ASSIGNED TASK: Look below for the line containing "The height and width of the screenshot is (602, 1000)."; from there, print each line exactly up to and including the line containing "Task: Tap the battery 34% indicator", and stop.
(RECORDS FOR THIS EXERCISE)
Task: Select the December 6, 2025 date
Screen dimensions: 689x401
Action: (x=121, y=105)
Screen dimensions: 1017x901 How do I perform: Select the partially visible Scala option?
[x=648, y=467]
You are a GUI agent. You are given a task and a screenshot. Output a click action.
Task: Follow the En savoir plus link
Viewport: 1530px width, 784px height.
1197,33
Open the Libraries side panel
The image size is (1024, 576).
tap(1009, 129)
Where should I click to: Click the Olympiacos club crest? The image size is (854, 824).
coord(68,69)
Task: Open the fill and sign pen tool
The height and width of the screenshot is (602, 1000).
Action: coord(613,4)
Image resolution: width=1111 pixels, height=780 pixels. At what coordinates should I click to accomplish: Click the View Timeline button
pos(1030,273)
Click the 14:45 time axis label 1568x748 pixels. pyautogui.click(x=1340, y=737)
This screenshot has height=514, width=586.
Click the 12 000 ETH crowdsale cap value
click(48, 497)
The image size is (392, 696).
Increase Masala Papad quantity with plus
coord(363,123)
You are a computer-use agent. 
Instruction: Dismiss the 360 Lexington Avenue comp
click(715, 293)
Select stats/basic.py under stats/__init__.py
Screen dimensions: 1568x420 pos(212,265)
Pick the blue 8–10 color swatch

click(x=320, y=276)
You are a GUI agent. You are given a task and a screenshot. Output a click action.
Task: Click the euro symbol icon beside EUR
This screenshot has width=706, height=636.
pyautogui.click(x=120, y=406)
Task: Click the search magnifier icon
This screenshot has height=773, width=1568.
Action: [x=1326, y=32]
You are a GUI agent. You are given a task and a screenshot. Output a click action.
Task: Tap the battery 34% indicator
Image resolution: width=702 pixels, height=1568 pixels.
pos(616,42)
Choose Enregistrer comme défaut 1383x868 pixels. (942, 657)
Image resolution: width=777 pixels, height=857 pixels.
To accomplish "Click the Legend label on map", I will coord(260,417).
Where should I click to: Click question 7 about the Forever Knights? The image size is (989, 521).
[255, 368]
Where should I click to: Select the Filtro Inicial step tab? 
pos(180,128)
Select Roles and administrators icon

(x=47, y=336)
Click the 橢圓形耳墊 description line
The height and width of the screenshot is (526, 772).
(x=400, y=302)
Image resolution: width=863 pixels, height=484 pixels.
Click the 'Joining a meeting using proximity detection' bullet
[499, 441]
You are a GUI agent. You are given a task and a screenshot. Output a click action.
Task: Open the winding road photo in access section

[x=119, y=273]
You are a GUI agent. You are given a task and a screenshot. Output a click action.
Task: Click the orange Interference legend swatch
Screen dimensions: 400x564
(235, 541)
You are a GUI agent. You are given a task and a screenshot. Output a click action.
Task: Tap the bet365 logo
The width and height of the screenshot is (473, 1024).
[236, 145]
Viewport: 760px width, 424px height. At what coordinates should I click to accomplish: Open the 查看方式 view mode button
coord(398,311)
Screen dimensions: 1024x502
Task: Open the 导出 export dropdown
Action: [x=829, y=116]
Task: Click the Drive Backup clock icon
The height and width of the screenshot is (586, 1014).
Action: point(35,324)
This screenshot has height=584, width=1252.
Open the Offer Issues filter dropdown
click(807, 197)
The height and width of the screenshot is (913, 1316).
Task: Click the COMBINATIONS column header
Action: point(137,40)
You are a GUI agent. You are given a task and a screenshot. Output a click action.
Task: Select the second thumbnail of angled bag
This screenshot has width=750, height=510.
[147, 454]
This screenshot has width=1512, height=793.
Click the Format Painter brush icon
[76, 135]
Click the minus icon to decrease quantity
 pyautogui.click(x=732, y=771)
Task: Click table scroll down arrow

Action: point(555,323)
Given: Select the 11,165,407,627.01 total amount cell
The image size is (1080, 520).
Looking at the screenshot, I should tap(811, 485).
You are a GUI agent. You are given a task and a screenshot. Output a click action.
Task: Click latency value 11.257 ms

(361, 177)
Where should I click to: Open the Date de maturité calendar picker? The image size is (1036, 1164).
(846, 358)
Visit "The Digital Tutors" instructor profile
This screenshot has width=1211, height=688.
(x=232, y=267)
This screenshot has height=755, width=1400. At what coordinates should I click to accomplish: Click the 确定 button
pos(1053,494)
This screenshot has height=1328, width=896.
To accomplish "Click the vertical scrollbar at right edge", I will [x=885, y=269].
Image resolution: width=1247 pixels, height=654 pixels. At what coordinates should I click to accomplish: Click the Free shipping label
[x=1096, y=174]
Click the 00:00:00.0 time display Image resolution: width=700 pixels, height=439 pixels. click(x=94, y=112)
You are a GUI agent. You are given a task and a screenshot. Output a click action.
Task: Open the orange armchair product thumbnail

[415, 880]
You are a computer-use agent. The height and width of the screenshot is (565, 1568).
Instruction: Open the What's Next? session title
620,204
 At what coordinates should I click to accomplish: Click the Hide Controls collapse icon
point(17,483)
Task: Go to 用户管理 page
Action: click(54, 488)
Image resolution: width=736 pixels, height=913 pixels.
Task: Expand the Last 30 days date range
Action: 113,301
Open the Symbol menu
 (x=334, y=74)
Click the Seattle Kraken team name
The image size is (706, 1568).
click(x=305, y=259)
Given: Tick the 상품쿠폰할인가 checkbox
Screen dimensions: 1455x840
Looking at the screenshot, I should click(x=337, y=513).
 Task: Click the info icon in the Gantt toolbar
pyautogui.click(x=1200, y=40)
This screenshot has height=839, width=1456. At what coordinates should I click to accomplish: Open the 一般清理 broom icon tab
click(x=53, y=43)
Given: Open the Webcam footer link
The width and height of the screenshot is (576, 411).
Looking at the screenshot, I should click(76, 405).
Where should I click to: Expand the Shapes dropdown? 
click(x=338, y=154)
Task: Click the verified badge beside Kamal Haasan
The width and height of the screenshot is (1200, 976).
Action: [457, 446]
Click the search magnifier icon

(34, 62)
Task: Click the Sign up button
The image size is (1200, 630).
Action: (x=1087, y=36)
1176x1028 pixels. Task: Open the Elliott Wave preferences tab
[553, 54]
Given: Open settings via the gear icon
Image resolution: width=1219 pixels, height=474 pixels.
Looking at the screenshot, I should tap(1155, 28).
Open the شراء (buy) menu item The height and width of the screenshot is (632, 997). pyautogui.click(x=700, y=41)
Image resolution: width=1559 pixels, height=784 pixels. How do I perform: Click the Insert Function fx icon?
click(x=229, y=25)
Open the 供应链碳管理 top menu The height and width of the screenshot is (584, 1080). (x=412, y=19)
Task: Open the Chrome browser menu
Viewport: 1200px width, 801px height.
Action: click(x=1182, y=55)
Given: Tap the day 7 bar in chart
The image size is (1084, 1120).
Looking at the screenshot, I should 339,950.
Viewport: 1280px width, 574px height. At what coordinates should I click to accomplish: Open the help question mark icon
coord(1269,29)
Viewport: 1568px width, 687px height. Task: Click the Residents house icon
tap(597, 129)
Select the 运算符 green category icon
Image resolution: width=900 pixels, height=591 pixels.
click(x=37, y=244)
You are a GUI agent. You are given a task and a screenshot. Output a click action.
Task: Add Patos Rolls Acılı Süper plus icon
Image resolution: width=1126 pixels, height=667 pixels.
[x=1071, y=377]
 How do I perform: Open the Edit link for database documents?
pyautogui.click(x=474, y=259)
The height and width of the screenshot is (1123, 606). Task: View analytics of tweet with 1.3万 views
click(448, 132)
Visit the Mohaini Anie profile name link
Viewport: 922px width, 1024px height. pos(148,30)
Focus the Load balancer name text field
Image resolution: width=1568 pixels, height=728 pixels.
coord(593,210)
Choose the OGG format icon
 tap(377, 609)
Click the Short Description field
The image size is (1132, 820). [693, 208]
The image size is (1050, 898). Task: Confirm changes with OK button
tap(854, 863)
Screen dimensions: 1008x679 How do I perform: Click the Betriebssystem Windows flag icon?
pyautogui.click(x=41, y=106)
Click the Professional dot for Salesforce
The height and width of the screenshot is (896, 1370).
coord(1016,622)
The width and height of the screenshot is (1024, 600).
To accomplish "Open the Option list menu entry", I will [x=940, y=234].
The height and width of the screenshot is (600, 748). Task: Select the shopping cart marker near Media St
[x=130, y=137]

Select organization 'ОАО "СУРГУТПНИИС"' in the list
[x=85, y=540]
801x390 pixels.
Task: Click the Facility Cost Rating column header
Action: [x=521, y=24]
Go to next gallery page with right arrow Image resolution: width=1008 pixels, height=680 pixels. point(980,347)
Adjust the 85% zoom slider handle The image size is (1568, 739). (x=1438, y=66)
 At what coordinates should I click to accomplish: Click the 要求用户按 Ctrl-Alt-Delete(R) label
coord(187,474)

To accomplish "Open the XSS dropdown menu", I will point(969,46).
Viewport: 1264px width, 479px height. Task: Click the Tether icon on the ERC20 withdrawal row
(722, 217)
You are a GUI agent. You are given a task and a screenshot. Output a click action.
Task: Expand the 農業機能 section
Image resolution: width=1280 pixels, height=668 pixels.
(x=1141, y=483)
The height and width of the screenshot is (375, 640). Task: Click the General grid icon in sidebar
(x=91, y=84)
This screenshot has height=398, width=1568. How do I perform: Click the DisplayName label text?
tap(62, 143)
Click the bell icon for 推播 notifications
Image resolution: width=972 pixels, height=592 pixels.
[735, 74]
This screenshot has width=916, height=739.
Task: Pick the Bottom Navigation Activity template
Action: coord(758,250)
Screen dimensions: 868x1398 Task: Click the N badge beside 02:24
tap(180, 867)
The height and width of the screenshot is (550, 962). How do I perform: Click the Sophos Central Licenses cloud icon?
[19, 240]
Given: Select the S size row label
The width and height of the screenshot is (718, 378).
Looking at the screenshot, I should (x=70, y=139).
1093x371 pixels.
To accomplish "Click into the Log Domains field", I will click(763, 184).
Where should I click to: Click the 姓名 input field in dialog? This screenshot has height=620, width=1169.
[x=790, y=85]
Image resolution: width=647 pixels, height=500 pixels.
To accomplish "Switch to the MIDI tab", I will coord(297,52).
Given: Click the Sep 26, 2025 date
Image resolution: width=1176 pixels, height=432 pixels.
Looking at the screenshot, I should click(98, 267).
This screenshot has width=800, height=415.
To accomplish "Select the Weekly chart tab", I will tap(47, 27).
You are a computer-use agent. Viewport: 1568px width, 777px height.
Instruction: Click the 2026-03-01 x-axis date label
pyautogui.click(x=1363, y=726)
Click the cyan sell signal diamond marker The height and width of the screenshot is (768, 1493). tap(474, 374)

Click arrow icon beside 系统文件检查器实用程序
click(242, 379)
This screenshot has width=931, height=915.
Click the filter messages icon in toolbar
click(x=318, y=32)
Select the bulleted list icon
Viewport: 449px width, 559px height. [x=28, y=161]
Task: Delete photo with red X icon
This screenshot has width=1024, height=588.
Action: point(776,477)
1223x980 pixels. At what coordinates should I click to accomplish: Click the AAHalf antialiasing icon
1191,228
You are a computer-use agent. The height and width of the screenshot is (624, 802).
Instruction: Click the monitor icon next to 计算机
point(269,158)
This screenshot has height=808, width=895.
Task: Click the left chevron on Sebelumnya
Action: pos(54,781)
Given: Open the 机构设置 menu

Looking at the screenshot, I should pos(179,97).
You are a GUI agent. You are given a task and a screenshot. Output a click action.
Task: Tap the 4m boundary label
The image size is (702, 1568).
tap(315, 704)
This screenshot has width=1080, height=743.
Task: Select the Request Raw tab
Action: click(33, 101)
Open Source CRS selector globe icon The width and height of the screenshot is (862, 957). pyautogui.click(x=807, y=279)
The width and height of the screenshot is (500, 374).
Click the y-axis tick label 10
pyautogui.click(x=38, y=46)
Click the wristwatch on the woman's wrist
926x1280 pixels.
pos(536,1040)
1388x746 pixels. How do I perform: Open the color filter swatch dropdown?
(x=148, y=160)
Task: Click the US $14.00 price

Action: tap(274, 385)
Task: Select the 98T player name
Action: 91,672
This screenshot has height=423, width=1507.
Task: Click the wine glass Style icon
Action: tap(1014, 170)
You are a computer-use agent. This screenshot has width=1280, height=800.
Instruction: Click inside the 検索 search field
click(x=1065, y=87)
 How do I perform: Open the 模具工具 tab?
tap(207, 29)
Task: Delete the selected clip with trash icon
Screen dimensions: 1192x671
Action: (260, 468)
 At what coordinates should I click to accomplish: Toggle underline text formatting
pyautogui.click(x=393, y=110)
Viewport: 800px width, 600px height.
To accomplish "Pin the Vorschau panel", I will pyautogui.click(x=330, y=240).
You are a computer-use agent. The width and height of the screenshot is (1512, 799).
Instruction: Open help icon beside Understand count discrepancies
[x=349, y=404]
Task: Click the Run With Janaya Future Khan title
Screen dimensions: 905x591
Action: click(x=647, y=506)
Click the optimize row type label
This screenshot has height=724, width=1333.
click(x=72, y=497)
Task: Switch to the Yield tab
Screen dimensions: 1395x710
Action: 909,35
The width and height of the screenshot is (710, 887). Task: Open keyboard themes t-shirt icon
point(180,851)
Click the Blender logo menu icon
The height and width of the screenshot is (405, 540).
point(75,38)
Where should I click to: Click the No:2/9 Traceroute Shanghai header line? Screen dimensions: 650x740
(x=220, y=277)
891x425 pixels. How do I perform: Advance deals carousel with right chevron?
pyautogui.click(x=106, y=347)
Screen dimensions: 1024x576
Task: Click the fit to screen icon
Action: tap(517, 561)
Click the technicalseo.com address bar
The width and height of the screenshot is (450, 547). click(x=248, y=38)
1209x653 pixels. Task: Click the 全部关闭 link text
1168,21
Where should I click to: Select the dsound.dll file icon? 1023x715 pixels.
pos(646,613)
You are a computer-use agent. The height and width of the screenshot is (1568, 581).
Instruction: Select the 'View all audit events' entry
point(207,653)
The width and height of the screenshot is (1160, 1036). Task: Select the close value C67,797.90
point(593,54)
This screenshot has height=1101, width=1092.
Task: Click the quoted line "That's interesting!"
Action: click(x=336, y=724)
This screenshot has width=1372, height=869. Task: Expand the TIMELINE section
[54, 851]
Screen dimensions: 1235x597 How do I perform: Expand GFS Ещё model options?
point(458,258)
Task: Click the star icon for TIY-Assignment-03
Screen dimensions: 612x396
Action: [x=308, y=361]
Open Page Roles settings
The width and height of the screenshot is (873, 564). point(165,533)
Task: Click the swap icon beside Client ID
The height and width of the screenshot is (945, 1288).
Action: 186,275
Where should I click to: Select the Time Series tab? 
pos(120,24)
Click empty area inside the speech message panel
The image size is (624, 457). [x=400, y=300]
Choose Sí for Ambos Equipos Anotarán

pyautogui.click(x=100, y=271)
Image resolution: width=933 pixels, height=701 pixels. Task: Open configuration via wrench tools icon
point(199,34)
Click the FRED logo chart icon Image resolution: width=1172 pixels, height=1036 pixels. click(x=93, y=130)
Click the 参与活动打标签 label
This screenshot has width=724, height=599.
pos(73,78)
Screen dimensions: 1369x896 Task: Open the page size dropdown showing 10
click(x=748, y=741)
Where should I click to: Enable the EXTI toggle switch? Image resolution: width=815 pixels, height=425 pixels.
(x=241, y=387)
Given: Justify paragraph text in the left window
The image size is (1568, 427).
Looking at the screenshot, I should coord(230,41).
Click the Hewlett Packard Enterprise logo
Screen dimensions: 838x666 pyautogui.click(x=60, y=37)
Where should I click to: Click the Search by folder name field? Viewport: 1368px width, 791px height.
(End RECORDS FOR THIS EXERCISE)
WRITTEN RESPONSE:
The height and width of the screenshot is (602, 1000).
Action: coord(613,4)
Image resolution: width=1111 pixels, height=780 pixels. At what coordinates should I click to accomplish: Click the View Timeline button
pos(1030,273)
Click the 14:45 time axis label 1568x748 pixels. pyautogui.click(x=1340, y=737)
This screenshot has height=514, width=586.
Click the 12 000 ETH crowdsale cap value
click(48, 497)
The image size is (392, 696).
Increase Masala Papad quantity with plus
coord(363,123)
You are a computer-use agent. 
Instruction: Dismiss the 360 Lexington Avenue comp
click(715, 293)
Select stats/basic.py under stats/__init__.py
Screen dimensions: 1568x420 pos(212,265)
Pick the blue 8–10 color swatch

click(x=320, y=276)
You are a GUI agent. You are given a task and a screenshot. Output a click action.
Task: Click the euro symbol icon beside EUR
This screenshot has width=706, height=636.
pyautogui.click(x=120, y=406)
Task: Click the search magnifier icon
This screenshot has height=773, width=1568.
Action: [x=1326, y=32]
You are a GUI agent. You are given a task and a screenshot. Output a click action.
Task: Tap the battery 34% indicator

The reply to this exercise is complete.